Ein Fall, der nach einem Krimi klingt, aber bittere Realität ist: Zwei Polizeibeamte aus Hannover sollen jahrelang Drogendealer in der Innenstadt nicht etwa bekämpft, sondern gegen Bezahlung laufen gelassen haben. Jetzt hat die Staatsanwaltschaft Hannover Anklage erhoben – wegen Erpressung, Bestechlichkeit, Diebstahl und Strafvereitelung. Der Prozess soll Ende Juni vor dem Landgericht beginnen.
Brisant: Die Ermittlungen kamen ausgerechnet durch Aussagen mutmaßlicher Drogendealer ins Rollen. Diese berichteten im Zuge eigener Verfahren, dass die Beamten bei Kontrollen regelmäßig Geld gefordert hätten – bis zu 400 Euro pro Kopf –, um im Gegenzug Strafverfahren zu verhindern. Als in den offiziellen Ermittlungsakten keinerlei Zahlungen dokumentiert waren, wurde der Verdacht schnell konkret.
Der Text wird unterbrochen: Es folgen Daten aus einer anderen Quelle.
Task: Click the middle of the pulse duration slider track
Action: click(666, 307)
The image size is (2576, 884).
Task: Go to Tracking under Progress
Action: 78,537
Die Beschuldigten, 34 und 50 Jahre alt, waren im Kommissariat Hannover-Mitte tätig. Der jüngere der beiden – ein Oberkommissar – sitzt wegen Fluchtgefahr in Untersuchungshaft. Auf seinem Konto fanden sich offenbar auffällig hohe Geldbeträge, zudem soll es Hinweise auf eine geplante Ausreise gegeben haben. Der ältere Kollege ist derzeit auf freiem Fuß – gegen ihn bestehe laut Staatsanwaltschaft kein Fluchtrisiko.
Laut Anklage sollen die beiden Beamten seit Anfang 2022 rund 6.000 Euro auf diese Weise kassiert haben. Doch es steht mehr auf dem Spiel als eine fünfstellige Summe: Der Fall erschüttert das Vertrauen in eine Institution, die eigentlich Recht und Ordnung durchsetzen soll – nicht deren Preis verhandeln.
Zusätzlich zu den Korruptionsvorwürfen ist auch von Versicherungsbetrug die Rede – hier hielt sich die Staatsanwaltschaft bislang bedeckt. Fest steht: Sollten sich die Vorwürfe vor Gericht bestätigen, drohen den Angeklagten mehrjährige Haftstrafen. Noch gilt die Unschuldsvermutung – doch das Vertrauen ist bereits schwer beschädigt. In diesem Fall heißt die bittere Wahrheit: Nicht nur die Dealer hatten Dreck am Stecken.